Le Pop art de César Santa Cruz (1)

Voces, n°55, año 15, 2014

Le Pop art de César Santa Cruz (2)

Le Pop art de César Santa Cruz (2)

Voces, n°55, año 15, 2014

Presse

Revista Cultural Voces,Lima, n°55, 2014

 

“Le Pop'art de César Santa Cruz”

 

Juste après avoir fini le lycée, César-Octavio Santa Cruz Bustamante a concrétisé son rêve de partir en France, pays dans lequel il a  réalisé tout son parcours artistique. Aujourd'hui, après sept ans d’absence, il est une nouvelle fois de retour à Lima (cela fait treize ans en tout depuis qu'il est parti pour la première fois) et se montre satisfait d’avoir obtenu titre Docteur en Arts, spécialisé en Arts plastiques, diplômé à l'université Bordeaux 3 – Michel de Montaigne.
Ses longues années d'exil n'ont pas réussi à rompre le lien qui l’unit au Pérou ni l’intérêt qu’il accorde aux thèmes en rapport avec son pays.
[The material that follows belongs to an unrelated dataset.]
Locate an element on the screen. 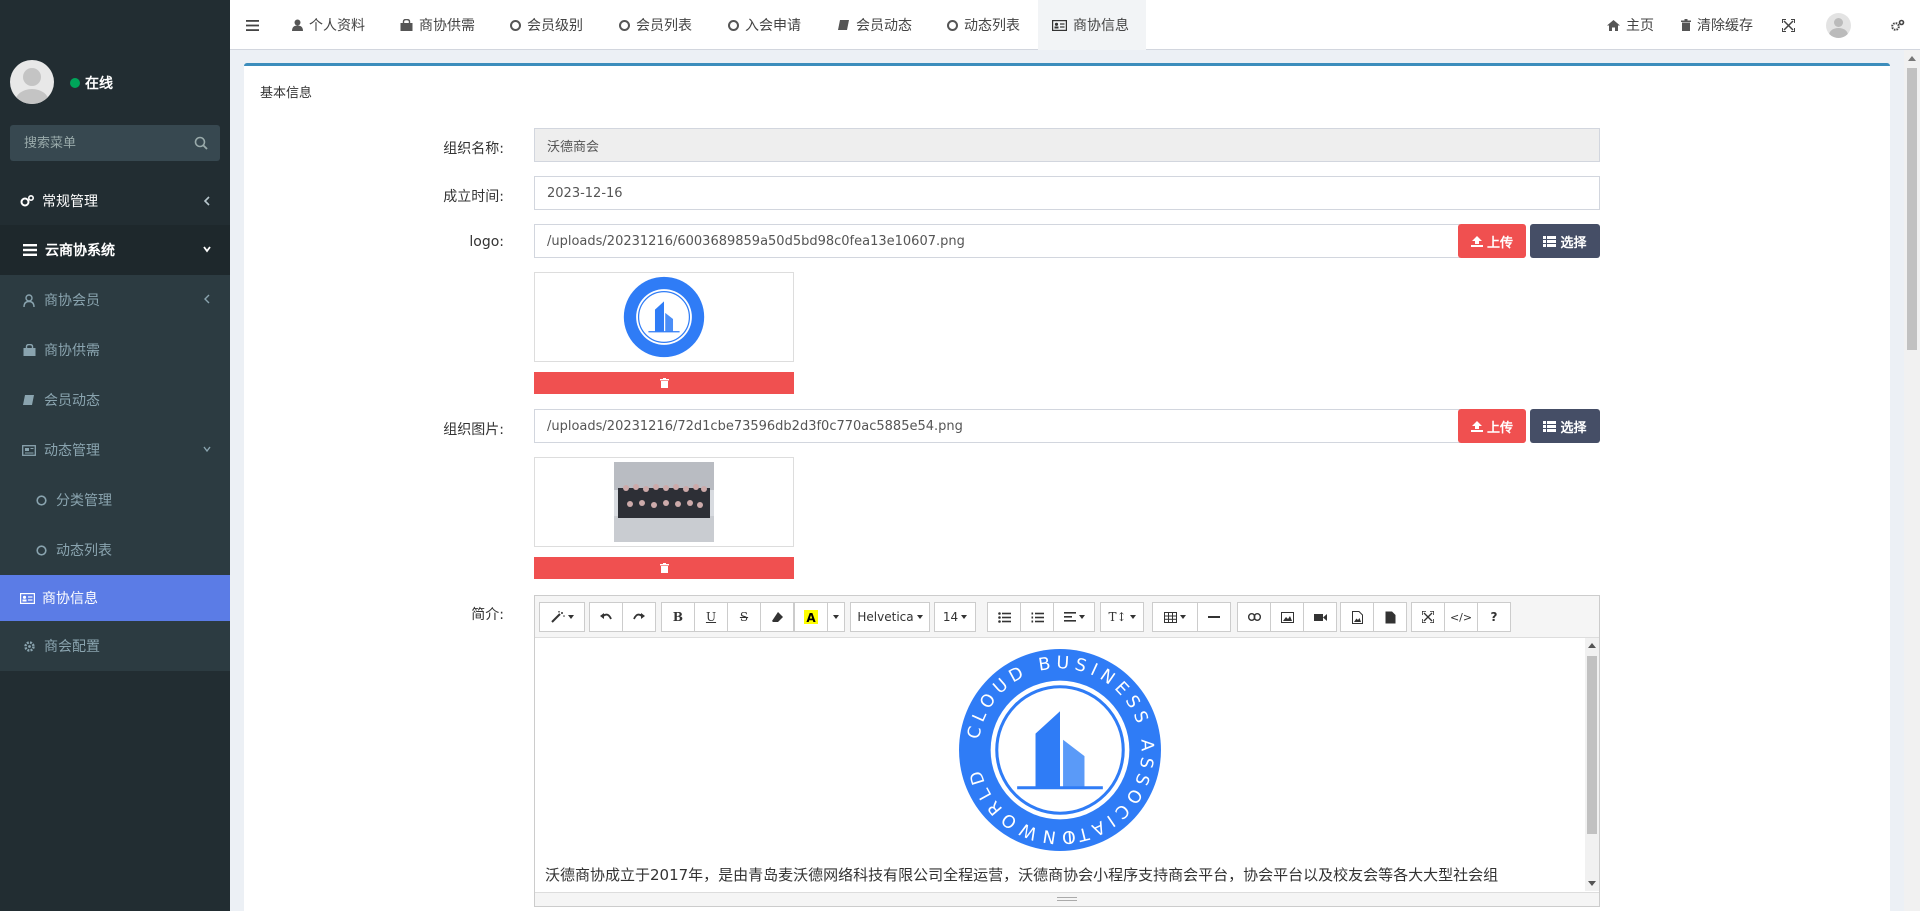 This screenshot has width=1920, height=911. editor-fullscreen-button is located at coordinates (1428, 617).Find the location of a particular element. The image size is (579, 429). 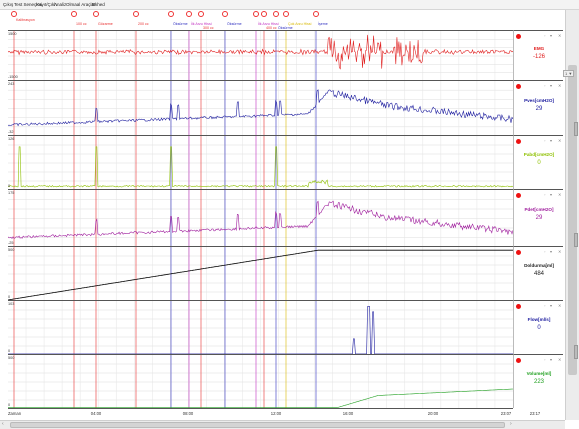

chart-panel-pabd: 126 0 is located at coordinates (260, 162).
D'ailleurs, il ne s'est pas non plus éloigné de la scène artistique péruvienne car il y a trois ans, il a remporté le premier prix de la Compétition de Peinture « Sagrado y Profano : El Sincretismo Religioso en América del Sur », organisé par l'Ambassade du Brésil et par le Musée National Afro-péruvien.
« Je suis parti en France pour faire des études d'Arts plastiques. J'ai fait mes études secondaires au Collège Franco Péruvien et même si j'ai fais un BAC ES, j'ai décidé d’envoyer mon dossier à l'Université Bordeaux Montaigne ;  heureusement, ma candidature a été retenue », signale Santa Cruz, âgé de 32 ans.
Après le Master, le jeune artiste s’est penché pour des études doctorales, ce qui lui a pris plus de temps que prévu car, n'ayant pas de bourse, il a financé ses études en travaillant en tant que professeur remplaçant d'arts plastiques dans des collèges. Ainsi, il a partagé son temps entre cours, travail et expositions et a fini par soutenir sa thèse.
« Les études t’incitent à évoluer dans ta démarche plastique jusqu'à ce que tu développe une pratique personnelle. Au début, je m'intéressais beaucoup au dessin, mais à partir de la deuxième année d’études, on nous a demandé davantage de développer une pratique personnelle. A cette époque, j'avais fais beaucoup de travaux, mais j'avais gâché aussi pas mal de matériel. Cela m'a servi dans mes recherches car, ne pouvant pas acheter tout le matériel nécessaire, j'ai commencé à faire du collage. Alors, j'ai commencé à introduire [dans mes travaux] des découpages de journaux, des vielles gravures, des photos et des images diverses et ainsi j'ai commencé un travail de mélange d'images. Au départ, celles-ci provenaient de l'imaginaire européen mais au fur et à mesure, j'ai commencé à intégrer des personnages et des thèmes de l'imaginaire péruvien ».
En ce moment, il développe un style pop avec des motifs péruviens. Ainsi est née une série d’œuvres intitulée Motifs péruviens pour la consommation ; dans celle-ci, il « récupère l'identité péruvienne à travers les produits consommés par les péruviens ». Nous pouvons voir dans celle-ci des personnages extraits de la culture péruvienne tels que San Martin et Santa Rosa aux côtés de boîtes d'Inca Kola, par exemple.
Depuis 2006, le jeune artiste participe à des expositions collectives et dès son retour en France, il doit préparer deux expositions individuelles. De plus, il va participer à un séminaire académique dans lequel il parlera de l'œuvre d'Herman Braun Vega, thème qu’il a abordé dans sa thèse doctorale.